The experience of seeing one’s own name on Coke bottles was so novel and addictive that people actually paid premium prices just to lay their hands on their ‘own’ bottles of Coke and shared them on social media like wildfire. Images of Coke bottles shared on Instagram, Twitter and Facebook with the #ShareACoke hashtag were then plastered across digital billboards, across the country.
Coke also created a microsite – www.shareacoke.com – where users could go and create virtual Coke bottles with the names of their friends and family on them to be shared on social media. The results? Millions of pictures posted on social media, thousands of virtual Coke cans shared online, nearly three times as many Coke bottles sold in the UK as compared to Pepsi during the campaign period!
3. Social first, retail next
Most businesses look at social media a cheap and must-have marketing tool. However, some enterprising businesses, use social media not just as a marketing platform but as the online home for their business. These businesses are set up, operated, promoted and serviced wholly through social media. Many of these businesses eventually step out of their social media ‘stores’ and set up e-commerce stores online or physical outlets offline.
Lolly Wolly Doodle
A clothing brand targeted at women and little girls, Lolly Wolly Doodle did away with complicated websites with laborious navigation to make their whole business model simple as pie. See a pattern you like? Comment on the post with the size you want, any personalization needs and your email ID. Voila, fastest fingers first and you bought the item! Lolly Wolly Doodle leverages the most fundamental aspect of social media – one on one connections with users. It offered its fans on Facebook a chance to design their own clothing and delivered the bespoke products to users’ doorsteps all through their Facebook brand page.
The popularity of this custom designed clothing brand soared to such heights that they went from a home based business to exactly $11 million in sales in 2013, and founder Brandi Temple was featured on the cover of Inc. magazine’s June 2014 edition. To top it all, AOL founder Steve Case invested $20 million into the company in 2013.
4. Location based marketing
SoLoMo has been the catchphrase for digital marketers for a while now. One of the forerunners of the SoLoMo craze has been Foursquare that combines each aspect of the social-local-mobile mantra beautifully. Brick and mortar retailers can tap into this fantastic piece of social media to drive footfalls to their retail stores by tracking user check-ins on Foursquare and offering location specific and time bound deals.
Starbucks and Foursquare
As early as 2010, Starbucks tried its hand at social commerce by making Foursquare users unlock ‘Mayor’ badges (this happens by sharing more and more on Foursquare and earning incrementally higher points) which would offer them a $1 discount on a Frappucino purchase made at Starbucks outlets.

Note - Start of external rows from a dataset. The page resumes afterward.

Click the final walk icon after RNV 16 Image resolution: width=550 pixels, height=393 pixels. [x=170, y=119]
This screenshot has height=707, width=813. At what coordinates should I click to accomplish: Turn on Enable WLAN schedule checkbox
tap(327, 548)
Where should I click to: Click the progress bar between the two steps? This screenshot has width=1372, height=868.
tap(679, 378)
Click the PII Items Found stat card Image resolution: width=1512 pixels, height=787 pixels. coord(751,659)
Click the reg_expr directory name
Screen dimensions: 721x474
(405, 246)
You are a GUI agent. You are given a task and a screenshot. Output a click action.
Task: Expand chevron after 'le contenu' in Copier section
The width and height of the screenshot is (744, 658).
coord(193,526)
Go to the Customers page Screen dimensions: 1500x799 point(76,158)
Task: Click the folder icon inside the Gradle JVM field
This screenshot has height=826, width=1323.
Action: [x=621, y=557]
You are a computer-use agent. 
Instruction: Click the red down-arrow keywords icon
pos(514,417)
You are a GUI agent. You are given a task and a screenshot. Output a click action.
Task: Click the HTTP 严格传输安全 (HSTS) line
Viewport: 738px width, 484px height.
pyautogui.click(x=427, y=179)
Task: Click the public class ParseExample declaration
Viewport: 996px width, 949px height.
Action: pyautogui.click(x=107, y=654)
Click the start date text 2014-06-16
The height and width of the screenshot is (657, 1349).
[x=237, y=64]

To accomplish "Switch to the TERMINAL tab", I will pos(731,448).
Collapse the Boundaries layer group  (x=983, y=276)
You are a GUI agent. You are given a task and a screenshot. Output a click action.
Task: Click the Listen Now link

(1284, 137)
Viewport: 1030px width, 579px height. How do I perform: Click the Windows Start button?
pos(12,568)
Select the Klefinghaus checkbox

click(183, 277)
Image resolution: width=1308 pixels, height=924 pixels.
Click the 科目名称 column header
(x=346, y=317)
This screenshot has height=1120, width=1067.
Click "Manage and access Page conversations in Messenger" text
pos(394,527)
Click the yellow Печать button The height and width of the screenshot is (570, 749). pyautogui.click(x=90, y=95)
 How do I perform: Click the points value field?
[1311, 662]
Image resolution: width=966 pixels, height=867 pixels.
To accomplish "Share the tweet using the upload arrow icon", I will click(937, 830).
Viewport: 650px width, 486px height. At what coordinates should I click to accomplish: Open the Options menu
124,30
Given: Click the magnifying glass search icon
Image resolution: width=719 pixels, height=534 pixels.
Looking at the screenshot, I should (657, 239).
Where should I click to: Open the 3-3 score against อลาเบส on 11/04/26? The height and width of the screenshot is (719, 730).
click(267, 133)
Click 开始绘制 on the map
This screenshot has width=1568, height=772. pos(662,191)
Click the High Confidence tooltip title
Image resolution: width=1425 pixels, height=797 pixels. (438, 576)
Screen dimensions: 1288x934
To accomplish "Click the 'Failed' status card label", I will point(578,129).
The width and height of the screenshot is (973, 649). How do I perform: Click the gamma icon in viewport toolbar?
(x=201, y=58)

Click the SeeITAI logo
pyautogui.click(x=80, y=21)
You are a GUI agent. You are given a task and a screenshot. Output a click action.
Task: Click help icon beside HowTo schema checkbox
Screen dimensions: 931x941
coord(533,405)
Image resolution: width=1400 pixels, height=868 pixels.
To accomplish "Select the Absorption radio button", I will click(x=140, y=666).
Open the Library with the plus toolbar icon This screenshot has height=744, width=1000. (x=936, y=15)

While this was a one-off campaign, Starbucks offers users rewards for checking in at their local Starbucks outlets and adding tips about what makes these outlets a must-visit.
Wrapping it up
Selling on social media can take diverse forms. But that takes nothing away from the good ol’ likes, shares and retweets. So ditch those social sharing buttons from your sites yet. (In fact, here are some cool social plugins you might want to check out).
If events and ticketing site Ticketfly can sell 3.25 tickets for every share or tweet on social media, there’s definitely money to be made on this platform, no matter what the naysayers may say. It’s just a matter of using the right strategies to convert those relationships into sales dollars.